▶ [INPUT DATA]

********

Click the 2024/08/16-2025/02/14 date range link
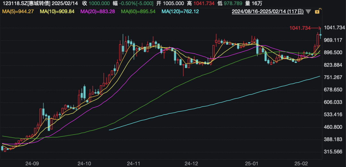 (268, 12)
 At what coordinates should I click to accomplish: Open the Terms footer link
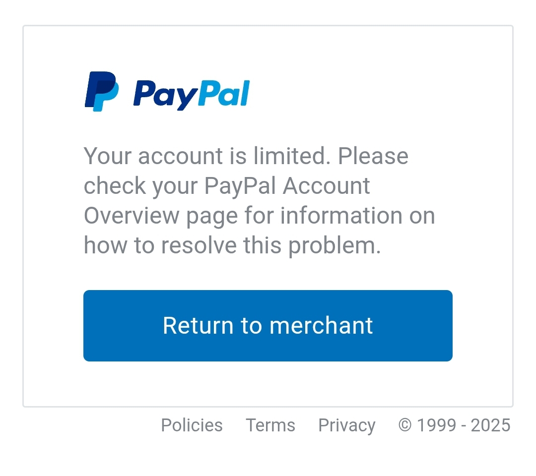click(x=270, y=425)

********

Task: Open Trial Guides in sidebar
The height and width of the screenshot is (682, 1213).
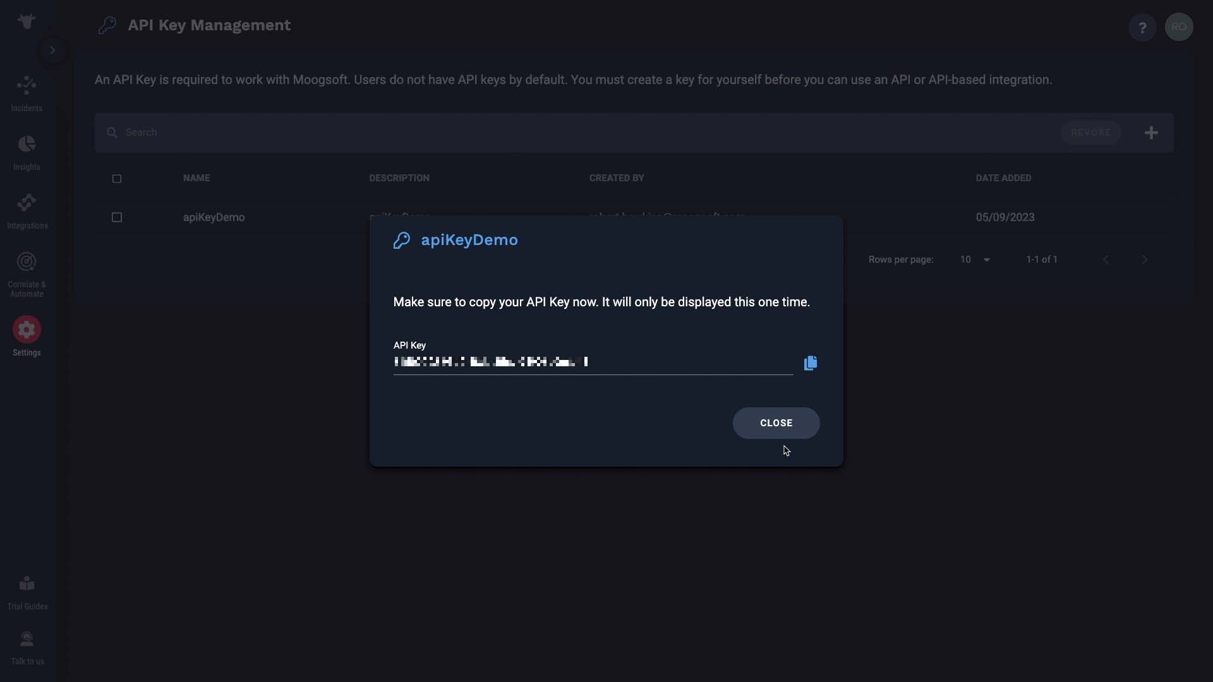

********

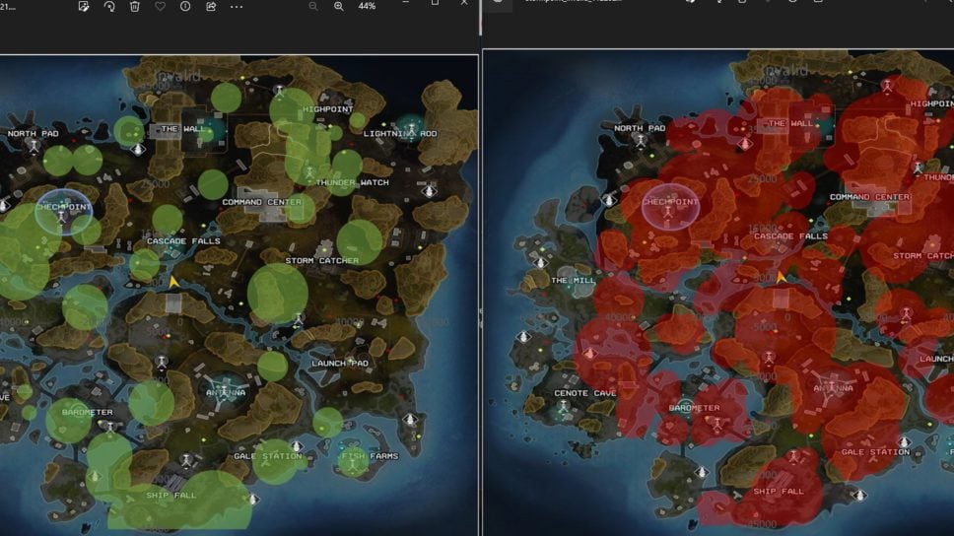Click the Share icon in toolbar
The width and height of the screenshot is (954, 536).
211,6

********

▶ [YOUR GOAL] Looking back over the data above, restate word for word the lines that begin at the line with "Task: Open Trial Guides in sidebar" and end at the line with "The height and", inclusive.

▶ [RESPONSE BOX]
Task: Open Trial Guides in sidebar
The height and width of the screenshot is (682, 1213).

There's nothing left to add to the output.